Finally, I'd ask why if they were running a business that could generate /
lose thousands of dollars in a few minutes why they had chosen a residential
internet service instead of opting for the business package and why they did
not have a backup connection as neither the business packages or residential
packages came with a SLA that was suitable for the type of risk inherent in
their business.

If their data is so important why are they hosting it on the absolute cheapest
and shittiest servers they can find without a backup solution in place? If
they read the TOS for EC2 it probably says not to run critical infrastructure
on it.

Perhaps for sensitive data upon which people's lives depend they might want to
look into something
like:[http://h20223.www2.hp.com/nonstopcomputing/cache/76385-0-0-0...](http://h20223.www2.hp.com/nonstopcomputing/cache/76385-0-0-0-121.html?jumpid=go/integritynonstop)
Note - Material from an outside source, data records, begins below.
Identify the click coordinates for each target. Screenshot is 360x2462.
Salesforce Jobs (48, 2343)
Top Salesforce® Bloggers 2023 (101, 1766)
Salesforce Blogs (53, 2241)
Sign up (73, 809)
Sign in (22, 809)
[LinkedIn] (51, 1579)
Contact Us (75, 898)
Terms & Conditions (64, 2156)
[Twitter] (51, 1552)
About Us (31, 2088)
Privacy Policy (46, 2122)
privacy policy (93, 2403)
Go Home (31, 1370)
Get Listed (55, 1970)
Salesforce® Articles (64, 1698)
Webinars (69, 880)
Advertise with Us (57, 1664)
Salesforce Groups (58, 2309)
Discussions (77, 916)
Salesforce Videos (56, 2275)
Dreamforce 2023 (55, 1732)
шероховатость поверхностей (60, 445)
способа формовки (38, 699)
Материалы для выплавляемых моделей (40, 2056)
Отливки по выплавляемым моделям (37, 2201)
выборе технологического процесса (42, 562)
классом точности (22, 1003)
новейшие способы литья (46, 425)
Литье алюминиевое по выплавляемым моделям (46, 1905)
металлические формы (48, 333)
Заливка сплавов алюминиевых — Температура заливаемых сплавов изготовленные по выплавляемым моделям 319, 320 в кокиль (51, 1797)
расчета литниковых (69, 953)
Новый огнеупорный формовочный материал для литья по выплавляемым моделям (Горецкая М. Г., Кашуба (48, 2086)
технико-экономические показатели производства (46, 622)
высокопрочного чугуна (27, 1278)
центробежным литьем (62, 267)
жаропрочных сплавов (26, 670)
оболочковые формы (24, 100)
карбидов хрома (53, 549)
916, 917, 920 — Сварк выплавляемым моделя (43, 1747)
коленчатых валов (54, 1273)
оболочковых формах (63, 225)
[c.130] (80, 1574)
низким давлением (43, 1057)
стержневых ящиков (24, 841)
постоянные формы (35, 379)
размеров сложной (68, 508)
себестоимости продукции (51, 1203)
Yes, it costs more than EC2, but there's a reason for that. Wait until this
company finds out that if their values exceed what MySQL expects it will
silently truncate it.

------
byoung2
_We are a monitoring company and are monitoring hundreds of cardiac patients
at home._

If this is a serious post and there really is a service that monitors cardiac
patients from home, first you would have to deal with the unreliability of in-
home broadband connections. What if a router needs to be reset, or the DSL
goes out? Even if you ignore that, you would expect that any server setup will
go down at some time. It has happened to Google, Facebook, Twitter, and now
AWS and PlayStation Network. I remember when Rackspace went down a few years
back (a truck crashed into the transformer that powered the datacenter -
[http://www.datacenterknowledge.com/archives/2007/11/13/truck...](http://www.datacenterknowledge.com/archives/2007/11/13/truck-
crash-knocks-rackspace-offline/)). All of Armenia was knocked offline when a
woman cut a fiber optic line while digging for scrap metal. I'm not sure I'd
trust the internet with any kind of life or death monitoring.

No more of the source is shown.